TASK ITEM:
Give every line below again, exactly.

DATA FOR THIS EXERCISE:
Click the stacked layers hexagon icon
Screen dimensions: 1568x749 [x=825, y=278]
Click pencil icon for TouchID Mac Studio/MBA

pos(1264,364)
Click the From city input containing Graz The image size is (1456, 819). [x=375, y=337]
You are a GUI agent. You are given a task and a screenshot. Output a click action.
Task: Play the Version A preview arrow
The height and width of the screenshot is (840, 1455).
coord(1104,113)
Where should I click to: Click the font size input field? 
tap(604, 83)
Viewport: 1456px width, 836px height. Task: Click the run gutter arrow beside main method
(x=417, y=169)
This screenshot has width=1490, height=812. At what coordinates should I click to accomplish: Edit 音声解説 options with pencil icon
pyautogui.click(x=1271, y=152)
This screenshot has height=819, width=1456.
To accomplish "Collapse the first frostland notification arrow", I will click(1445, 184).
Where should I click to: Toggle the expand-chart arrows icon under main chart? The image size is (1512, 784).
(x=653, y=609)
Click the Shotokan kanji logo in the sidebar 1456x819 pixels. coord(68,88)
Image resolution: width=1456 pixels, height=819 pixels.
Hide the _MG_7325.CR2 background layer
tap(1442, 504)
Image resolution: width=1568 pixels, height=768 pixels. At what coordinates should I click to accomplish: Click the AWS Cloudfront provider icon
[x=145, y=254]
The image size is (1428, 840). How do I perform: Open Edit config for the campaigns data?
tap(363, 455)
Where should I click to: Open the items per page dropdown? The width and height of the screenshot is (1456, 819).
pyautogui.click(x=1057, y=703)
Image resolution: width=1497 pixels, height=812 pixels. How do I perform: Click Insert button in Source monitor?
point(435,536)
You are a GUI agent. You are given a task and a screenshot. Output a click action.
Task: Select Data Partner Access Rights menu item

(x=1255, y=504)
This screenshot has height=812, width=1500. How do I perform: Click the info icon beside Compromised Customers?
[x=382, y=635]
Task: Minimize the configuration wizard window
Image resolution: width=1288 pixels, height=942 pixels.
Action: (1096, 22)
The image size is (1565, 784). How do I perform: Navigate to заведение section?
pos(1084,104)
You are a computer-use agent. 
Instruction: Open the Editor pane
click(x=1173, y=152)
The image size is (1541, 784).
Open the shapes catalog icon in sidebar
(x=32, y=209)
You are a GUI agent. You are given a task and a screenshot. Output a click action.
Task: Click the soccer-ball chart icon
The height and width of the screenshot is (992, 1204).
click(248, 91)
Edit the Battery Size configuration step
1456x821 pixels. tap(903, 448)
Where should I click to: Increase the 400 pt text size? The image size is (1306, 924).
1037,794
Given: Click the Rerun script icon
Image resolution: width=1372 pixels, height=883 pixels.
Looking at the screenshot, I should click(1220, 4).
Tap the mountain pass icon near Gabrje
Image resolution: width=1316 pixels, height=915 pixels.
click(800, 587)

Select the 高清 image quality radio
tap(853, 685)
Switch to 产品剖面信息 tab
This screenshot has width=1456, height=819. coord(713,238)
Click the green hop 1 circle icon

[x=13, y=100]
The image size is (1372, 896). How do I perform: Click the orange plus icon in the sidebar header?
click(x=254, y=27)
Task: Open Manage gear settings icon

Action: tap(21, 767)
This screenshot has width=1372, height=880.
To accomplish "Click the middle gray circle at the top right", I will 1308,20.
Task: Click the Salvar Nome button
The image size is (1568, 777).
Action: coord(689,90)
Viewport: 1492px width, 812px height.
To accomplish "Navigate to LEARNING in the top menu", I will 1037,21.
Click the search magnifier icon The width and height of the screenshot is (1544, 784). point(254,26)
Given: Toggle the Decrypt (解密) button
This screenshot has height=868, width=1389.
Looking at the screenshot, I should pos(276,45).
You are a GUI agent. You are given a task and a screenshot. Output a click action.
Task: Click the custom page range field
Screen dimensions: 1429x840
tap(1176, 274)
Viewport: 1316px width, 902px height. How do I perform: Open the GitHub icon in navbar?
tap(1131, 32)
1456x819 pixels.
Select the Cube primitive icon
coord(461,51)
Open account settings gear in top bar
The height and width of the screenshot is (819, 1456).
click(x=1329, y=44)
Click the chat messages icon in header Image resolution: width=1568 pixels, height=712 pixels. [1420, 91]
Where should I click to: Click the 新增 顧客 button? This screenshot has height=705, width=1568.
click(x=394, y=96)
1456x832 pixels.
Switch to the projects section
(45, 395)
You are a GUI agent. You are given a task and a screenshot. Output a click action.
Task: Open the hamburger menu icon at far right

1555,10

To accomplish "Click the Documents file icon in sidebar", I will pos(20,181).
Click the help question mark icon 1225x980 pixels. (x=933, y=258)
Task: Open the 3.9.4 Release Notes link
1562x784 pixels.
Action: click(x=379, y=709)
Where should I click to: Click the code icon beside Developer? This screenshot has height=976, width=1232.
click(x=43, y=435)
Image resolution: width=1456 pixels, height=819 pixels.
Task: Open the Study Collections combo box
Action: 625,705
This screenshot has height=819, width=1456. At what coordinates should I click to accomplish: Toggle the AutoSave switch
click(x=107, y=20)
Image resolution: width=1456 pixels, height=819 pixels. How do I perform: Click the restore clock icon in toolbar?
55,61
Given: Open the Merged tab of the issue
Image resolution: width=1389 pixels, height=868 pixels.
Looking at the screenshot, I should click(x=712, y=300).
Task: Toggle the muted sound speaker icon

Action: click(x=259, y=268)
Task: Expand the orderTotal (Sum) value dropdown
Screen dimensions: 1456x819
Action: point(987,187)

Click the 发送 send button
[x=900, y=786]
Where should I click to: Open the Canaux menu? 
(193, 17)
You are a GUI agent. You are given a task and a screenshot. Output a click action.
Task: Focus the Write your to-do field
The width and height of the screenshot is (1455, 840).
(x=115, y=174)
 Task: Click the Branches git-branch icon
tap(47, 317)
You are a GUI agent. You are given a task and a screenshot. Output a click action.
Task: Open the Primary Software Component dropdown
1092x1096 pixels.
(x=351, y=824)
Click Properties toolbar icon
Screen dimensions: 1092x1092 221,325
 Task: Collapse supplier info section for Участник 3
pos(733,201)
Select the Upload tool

TASK ANSWER:
Click the stacked layers hexagon icon
Screen dimensions: 1568x749 [x=825, y=278]
Click pencil icon for TouchID Mac Studio/MBA

pos(1264,364)
Click the From city input containing Graz The image size is (1456, 819). [x=375, y=337]
You are a GUI agent. You are given a task and a screenshot. Output a click action.
Task: Play the Version A preview arrow
The height and width of the screenshot is (840, 1455).
coord(1104,113)
Where should I click to: Click the font size input field? 
tap(604, 83)
Viewport: 1456px width, 836px height. Task: Click the run gutter arrow beside main method
(x=417, y=169)
This screenshot has width=1490, height=812. At what coordinates should I click to accomplish: Edit 音声解説 options with pencil icon
pyautogui.click(x=1271, y=152)
This screenshot has height=819, width=1456.
To accomplish "Collapse the first frostland notification arrow", I will click(1445, 184).
Where should I click to: Toggle the expand-chart arrows icon under main chart? The image size is (1512, 784).
(x=653, y=609)
Click the Shotokan kanji logo in the sidebar 1456x819 pixels. coord(68,88)
Image resolution: width=1456 pixels, height=819 pixels.
Hide the _MG_7325.CR2 background layer
tap(1442, 504)
Image resolution: width=1568 pixels, height=768 pixels. At what coordinates should I click to accomplish: Click the AWS Cloudfront provider icon
[x=145, y=254]
The image size is (1428, 840). How do I perform: Open Edit config for the campaigns data?
tap(363, 455)
Where should I click to: Open the items per page dropdown? The width and height of the screenshot is (1456, 819).
pyautogui.click(x=1057, y=703)
Image resolution: width=1497 pixels, height=812 pixels. How do I perform: Click Insert button in Source monitor?
point(435,536)
You are a GUI agent. You are given a task and a screenshot. Output a click action.
Task: Select Data Partner Access Rights menu item

(x=1255, y=504)
This screenshot has height=812, width=1500. How do I perform: Click the info icon beside Compromised Customers?
[x=382, y=635]
Task: Minimize the configuration wizard window
Image resolution: width=1288 pixels, height=942 pixels.
Action: (1096, 22)
The image size is (1565, 784). How do I perform: Navigate to заведение section?
pos(1084,104)
You are a computer-use agent. 
Instruction: Open the Editor pane
click(x=1173, y=152)
The image size is (1541, 784).
Open the shapes catalog icon in sidebar
(x=32, y=209)
You are a GUI agent. You are given a task and a screenshot. Output a click action.
Task: Click the soccer-ball chart icon
The height and width of the screenshot is (992, 1204).
click(248, 91)
Edit the Battery Size configuration step
1456x821 pixels. tap(903, 448)
Where should I click to: Increase the 400 pt text size? The image size is (1306, 924).
1037,794
Given: Click the Rerun script icon
Image resolution: width=1372 pixels, height=883 pixels.
Looking at the screenshot, I should click(1220, 4).
Tap the mountain pass icon near Gabrje
Image resolution: width=1316 pixels, height=915 pixels.
click(800, 587)

Select the 高清 image quality radio
tap(853, 685)
Switch to 产品剖面信息 tab
This screenshot has width=1456, height=819. coord(713,238)
Click the green hop 1 circle icon

[x=13, y=100]
The image size is (1372, 896). How do I perform: Click the orange plus icon in the sidebar header?
click(x=254, y=27)
Task: Open Manage gear settings icon

Action: tap(21, 767)
This screenshot has width=1372, height=880.
To accomplish "Click the middle gray circle at the top right", I will 1308,20.
Task: Click the Salvar Nome button
The image size is (1568, 777).
Action: coord(689,90)
Viewport: 1492px width, 812px height.
To accomplish "Navigate to LEARNING in the top menu", I will 1037,21.
Click the search magnifier icon The width and height of the screenshot is (1544, 784). point(254,26)
Given: Toggle the Decrypt (解密) button
This screenshot has height=868, width=1389.
Looking at the screenshot, I should pos(276,45).
You are a GUI agent. You are given a task and a screenshot. Output a click action.
Task: Click the custom page range field
Screen dimensions: 1429x840
tap(1176, 274)
Viewport: 1316px width, 902px height. How do I perform: Open the GitHub icon in navbar?
tap(1131, 32)
1456x819 pixels.
Select the Cube primitive icon
coord(461,51)
Open account settings gear in top bar
The height and width of the screenshot is (819, 1456).
click(x=1329, y=44)
Click the chat messages icon in header Image resolution: width=1568 pixels, height=712 pixels. [1420, 91]
Where should I click to: Click the 新增 顧客 button? This screenshot has height=705, width=1568.
click(x=394, y=96)
1456x832 pixels.
Switch to the projects section
(45, 395)
You are a GUI agent. You are given a task and a screenshot. Output a click action.
Task: Open the hamburger menu icon at far right

1555,10

To accomplish "Click the Documents file icon in sidebar", I will pos(20,181).
Click the help question mark icon 1225x980 pixels. (x=933, y=258)
Task: Open the 3.9.4 Release Notes link
1562x784 pixels.
Action: click(x=379, y=709)
Where should I click to: Click the code icon beside Developer? This screenshot has height=976, width=1232.
click(x=43, y=435)
Image resolution: width=1456 pixels, height=819 pixels.
Task: Open the Study Collections combo box
Action: 625,705
This screenshot has height=819, width=1456. At what coordinates should I click to accomplish: Toggle the AutoSave switch
click(x=107, y=20)
Image resolution: width=1456 pixels, height=819 pixels. How do I perform: Click the restore clock icon in toolbar?
55,61
Given: Open the Merged tab of the issue
Image resolution: width=1389 pixels, height=868 pixels.
Looking at the screenshot, I should click(x=712, y=300).
Task: Toggle the muted sound speaker icon

Action: click(x=259, y=268)
Task: Expand the orderTotal (Sum) value dropdown
Screen dimensions: 1456x819
Action: point(987,187)

Click the 发送 send button
[x=900, y=786]
Where should I click to: Open the Canaux menu? 
(193, 17)
You are a GUI agent. You are given a task and a screenshot. Output a click action.
Task: Focus the Write your to-do field
The width and height of the screenshot is (1455, 840).
(x=115, y=174)
 Task: Click the Branches git-branch icon
tap(47, 317)
You are a GUI agent. You are given a task and a screenshot. Output a click action.
Task: Open the Primary Software Component dropdown
1092x1096 pixels.
(x=351, y=824)
Click Properties toolbar icon
Screen dimensions: 1092x1092 221,325
 Task: Collapse supplier info section for Участник 3
pos(733,201)
Select the Upload tool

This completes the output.